Okay. Another new year. Notice I've put that in lower case letters. New Year's meant nothing to me. I'm talking about the new year. I'll be heading out in a bit. I'm picking up a load this afternoon and taking it somewhere in Tennessee. On the far side, I imagine, since it's 555 routed miles. I'm always a little down when I leave. Even knowing that I'll be back this weekend. But it's much better than it was with U.S. Xpress. This doesn't feel like I'm marching off to some Siberian prison. It's just that I'd rather stay home. Who wouldn't? It's the same old pang anyone feels heading off to work in the morning when they'd rather sleep in. Only slightly magnified because I know that my rest will come a week later.
We managed to dodge Christmas and New Year's with no real harm done. I thought that Mara and I were going to go out for New Year's Eve, but she decided not to. I only got slightly annoyed when she said that she chose not to because she didn't want me to feel displaced by dragging me off to hang out with her friends. Mostly I was disappointed. I'd like to meet her friends. I'd like to get away from this house. I was genuinely looking forward to it. So I was a little put out when I discovered that the reason we didn't go out was because Mara thought she knew my mind better than I. I'll have to see if I can do something to displace the negativity that she seems to associate with me. I think I'll have to admit to myself that a lot of it is well earned.

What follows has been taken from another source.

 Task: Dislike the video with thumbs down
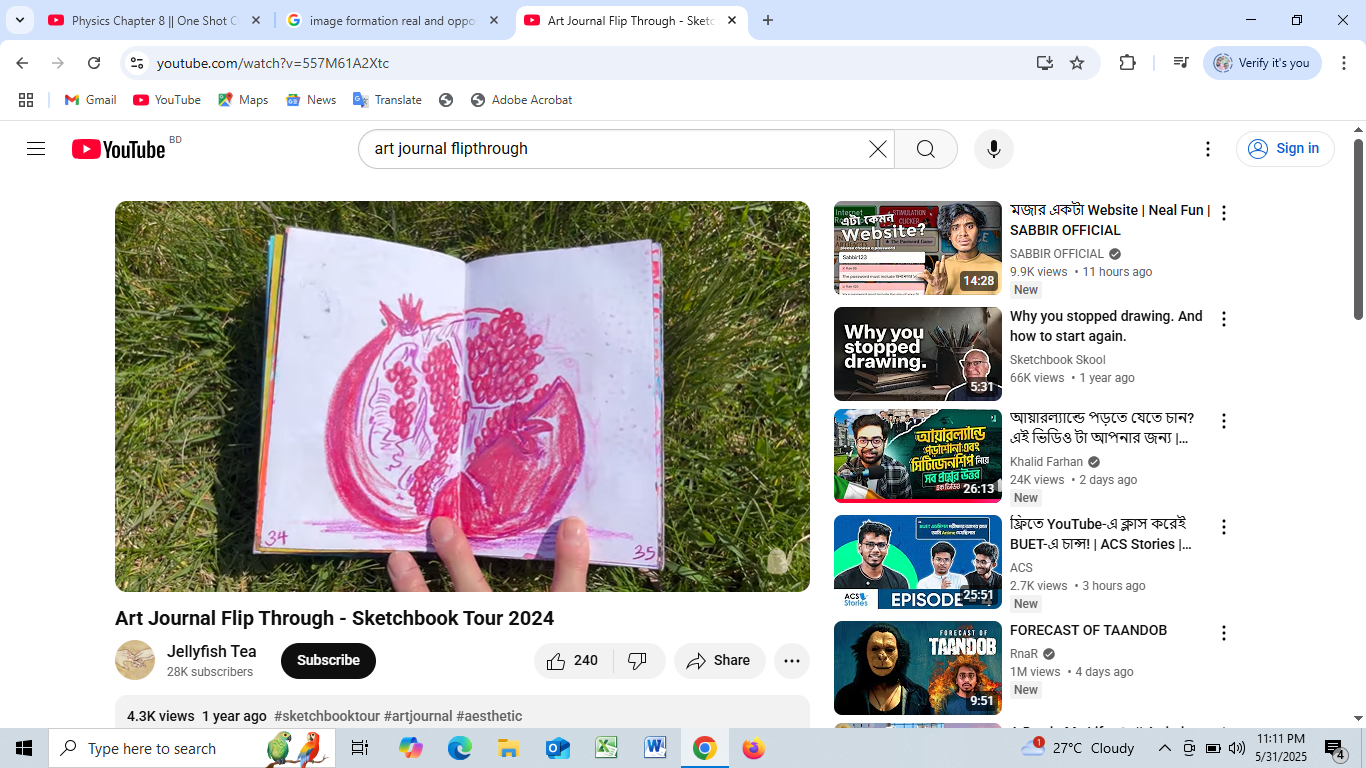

Anyway, it's 2006. Insert various celebratory emotives here. I wish I could say that I'm excited about the new year, but mostly I'm just relieved. I want to put 2005 far behind me. I'm facing 2006 with a lot of good intentions, full of hope and determination. Only time will tell if I'm as full as shit as I've ever been. I hope this time I'll follow through. Sooner or later I'm going to have to.
Here's the things that need to be attended to in 2006:
1) My marriage needs to be strengthened. I haven't been fair to Mara. I've expected certain things, but offered little in return. I've been an ogre, sitting on my discontent and moaning about how other people haven't been measuring up. That has to change. Mara deserves better. She deserves to be happy. I'm going to see what I can do about that.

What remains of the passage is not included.